Le billet de la semaine du 22 août 2016

Jeu dangereux

La surenchère des déclarations de certains leaders politiques de gauche comme de droite contre les musulmans en France accentue les divisions et renforce les idées fausses et néfastes consistant à faire croire que les problèmes auxquels nous sommes confrontés en général et le terrorisme en particulier, trouveraient leurs origines dans un refus d’intégration d’une catégorie précise de nos concitoyens, à savoir ceux issus d’une immigration récente provenant des pays arabes.

La polémique de ces derniers jours sur le « Burkini » en est clairement l’illustration : interdiction par certains maires LR, de cette tenue vestimentaire, très marginale, sur les plages, au nom d’une obligation de défendre une laïcité menacée…soutien de cette initiative par le Premier Ministre en demandant aux musulmans d’êtres discrets dans la manifestation des convictions religieuses et de s’engager contre l’Islam radical et politique…

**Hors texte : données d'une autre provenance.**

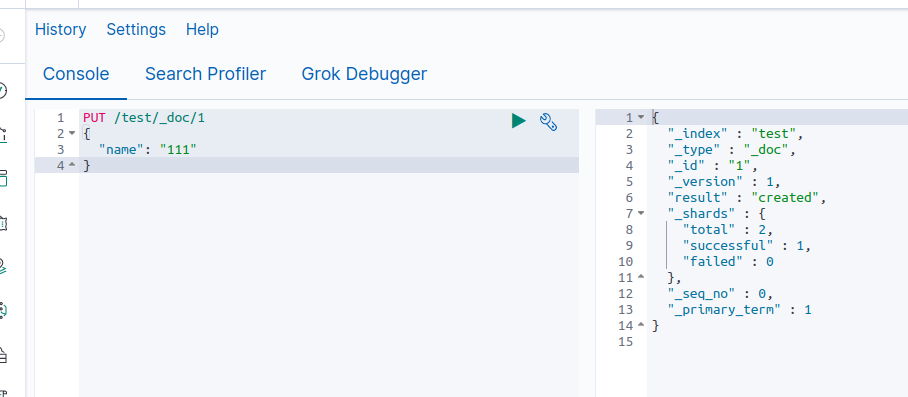The image size is (908, 397).
Task: Open Discover compass icon in sidebar
Action: point(2,91)
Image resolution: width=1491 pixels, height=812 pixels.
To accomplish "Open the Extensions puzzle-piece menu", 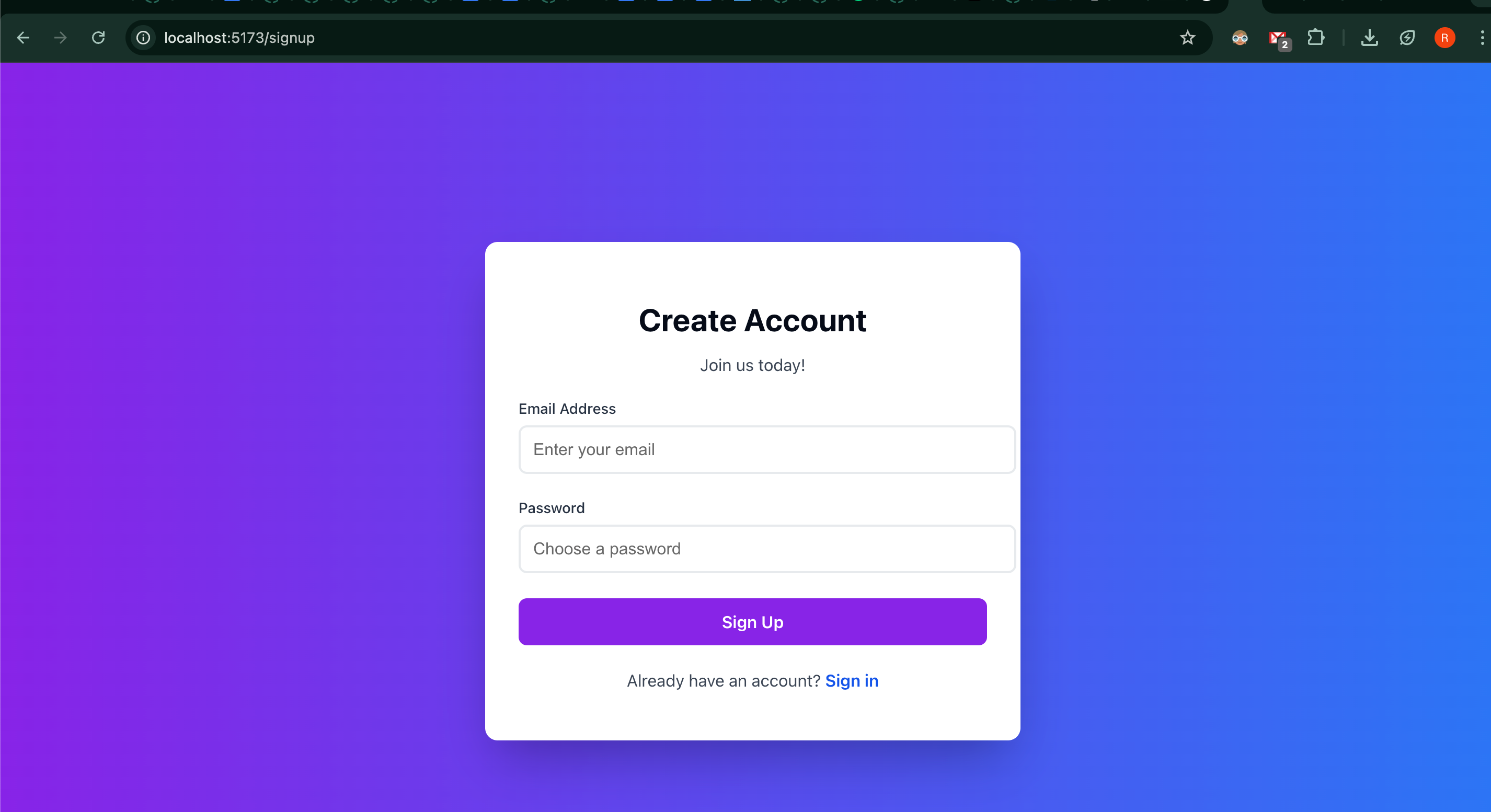I will click(x=1316, y=38).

Comment ne pas avoir été frappé par les commentaires de ces stériles surenchères, notamment dans notre sphère politique, les pays francophones, par l’ensemble des médias étrangers, médusés par les réactions et la faible hauteur de vue de nos leaders politiques. Au lieu d’élever le débat chez nous, en soutenant et encourageant les musulmans, qui ne cessent de condamner la haine, comme l’ont fait spontanément les représentants des cultes chrétiens et juifs, et ainsi renforcer notre cohésion nationale, nous entretenons un débat nauséabond entre nos concitoyens.

Laisser entendre que la religion serait le moteur de l’extrémisme est insensé. L’ancien responsable du pôle anti-terrorisme Marc Travedic constatait que 90 % des jeunes qui s’engageaient le faisaient par recherche d’existence, de place dans la société, par besoin de se venger ou autre… Seulement 10 % d’entre eux se seraient fait embarquer dans des discours d’un islam radical, marginal et combattu y compris par les armes, par les musulmans eux-mêmes.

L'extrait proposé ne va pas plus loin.